Also, this team had real trouble defending perimeter players last season and that was with seniors at the starting guard positions. Even if they clean up the turnover problem on offense, this is still a huge separate issue that cost them a lot of close games last year. Some of the freshmen are better known for their aggressiveness and intensity on defense (Mayimba) but it’s certainly asking a lot to expect a turnaround in this area based on that.
The statistical projections and historical data don’t really paint a clear picture for this year’s squad because there are too many unknowns and new players. This is the first season where essentially the entire team is made up of guys hand picked by Hewitt and his staff. Will that have a big impact on the season in terms of them running his system?
There are also a lot of “ifs” heading into the season that could swing the performance of the group either way:
If Julian Royal can step in and contribute scoring in a variety ways, the offense should be more efficient than last year. Especially with the improved play from frontcourt players Jalen Jenkins and Erik Copes.

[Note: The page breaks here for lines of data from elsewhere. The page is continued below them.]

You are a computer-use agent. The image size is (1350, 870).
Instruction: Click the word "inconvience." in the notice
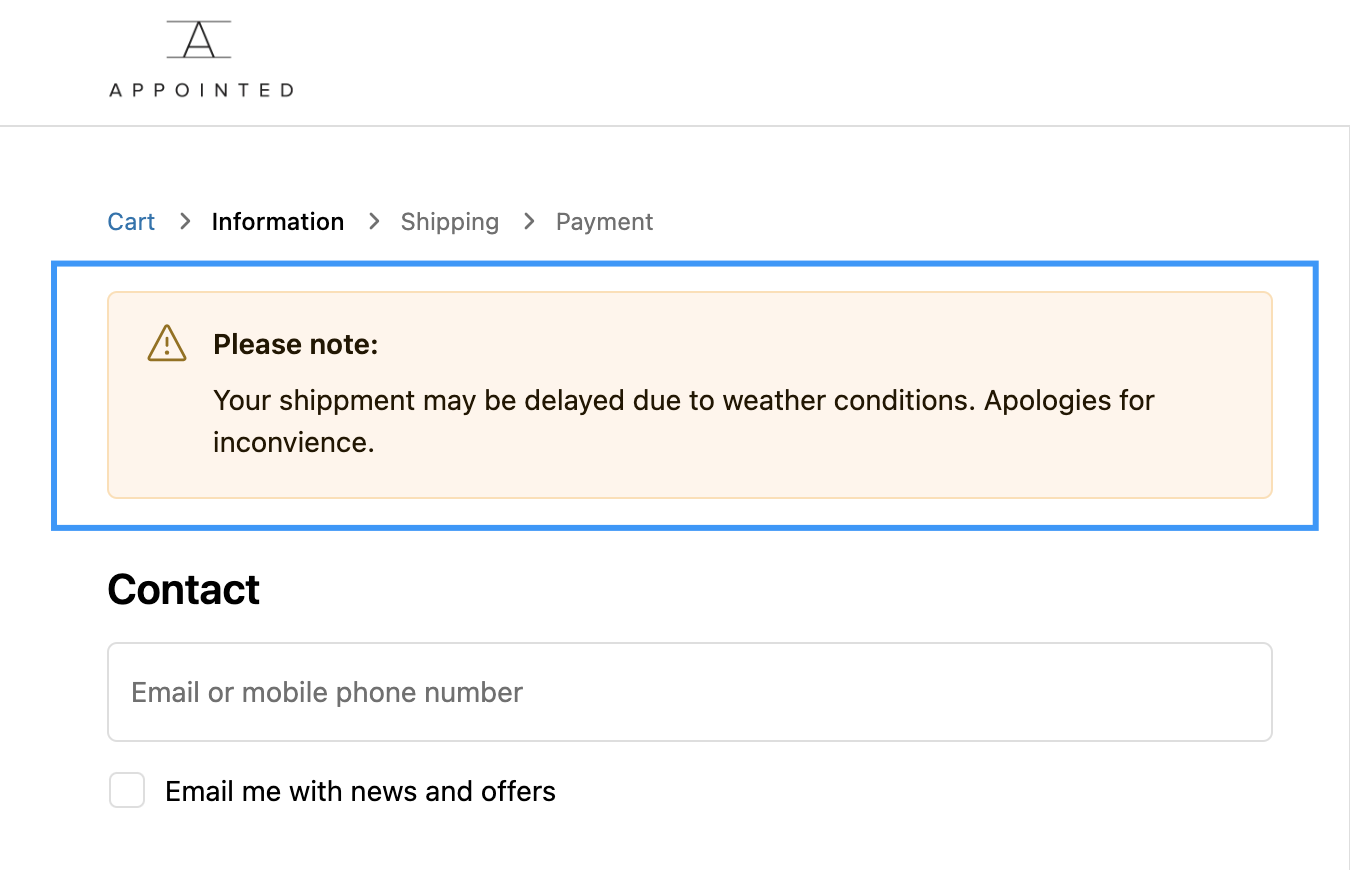pos(293,442)
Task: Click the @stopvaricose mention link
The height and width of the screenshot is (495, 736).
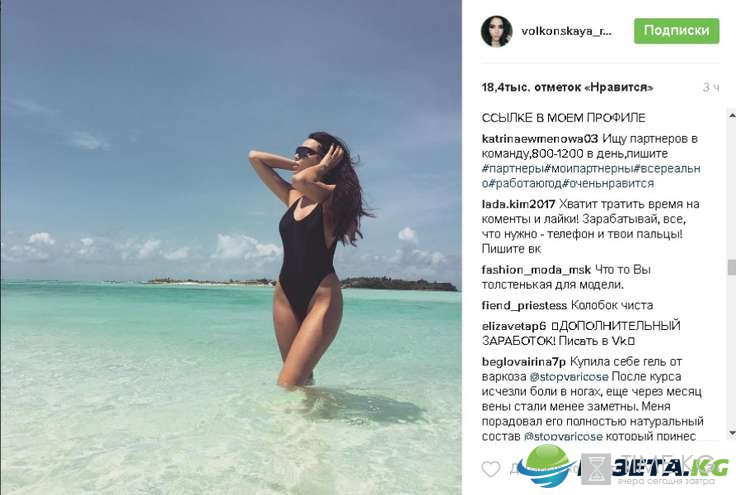Action: click(569, 377)
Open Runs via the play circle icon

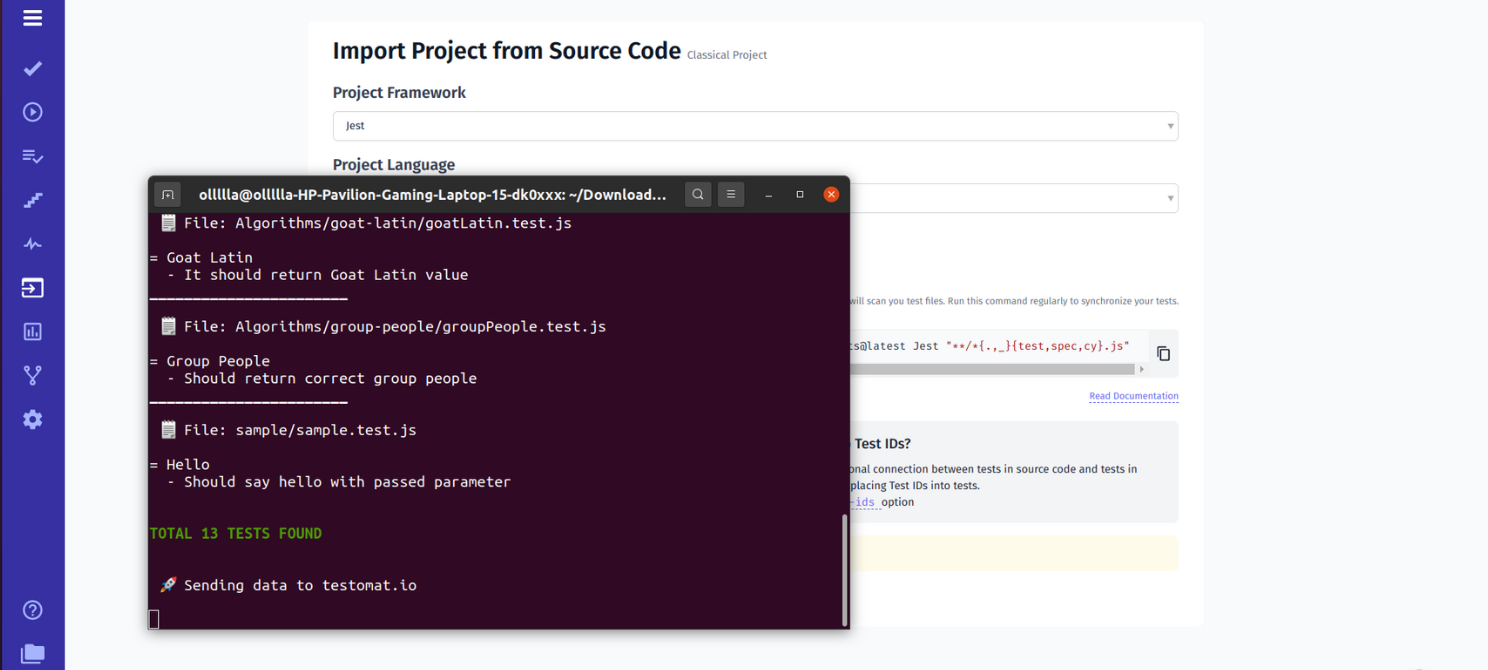tap(31, 112)
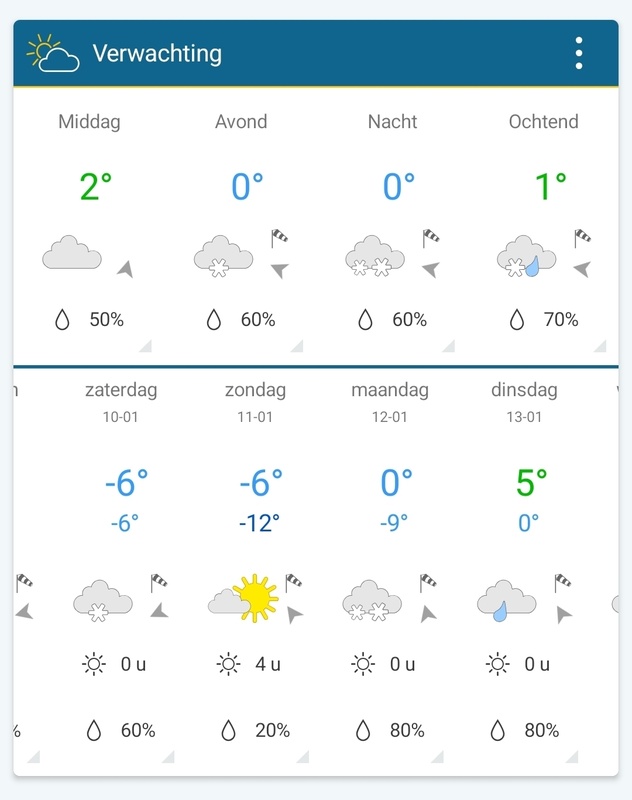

If the team can find some sort of stability at the point guard position between Moore and Jackson they will be much more balanced. Together if the two can get the team’s overall assist numbers up and run smoother plays they will be a much more difficult team to defend.
If Patrick Holloway can develop into a legit starting two-guard and provide confidence in the backcourt on both ends of the court. They are really counting on him this season and they need more then just three-point shooting.
If team’s new influx of athletic and defensive ability among the freshmen class can quickly materialize into a cohesive unit that ramps up their efficiency on defense; they can certainly win more than four conference games.
So you can see a lot is riding on the team’s new fresh look that is providing a new identity heading into ’14-’15. Whether or not that translates into more W’s for Paul Hewitt in his fourth season is what we are all eager to see.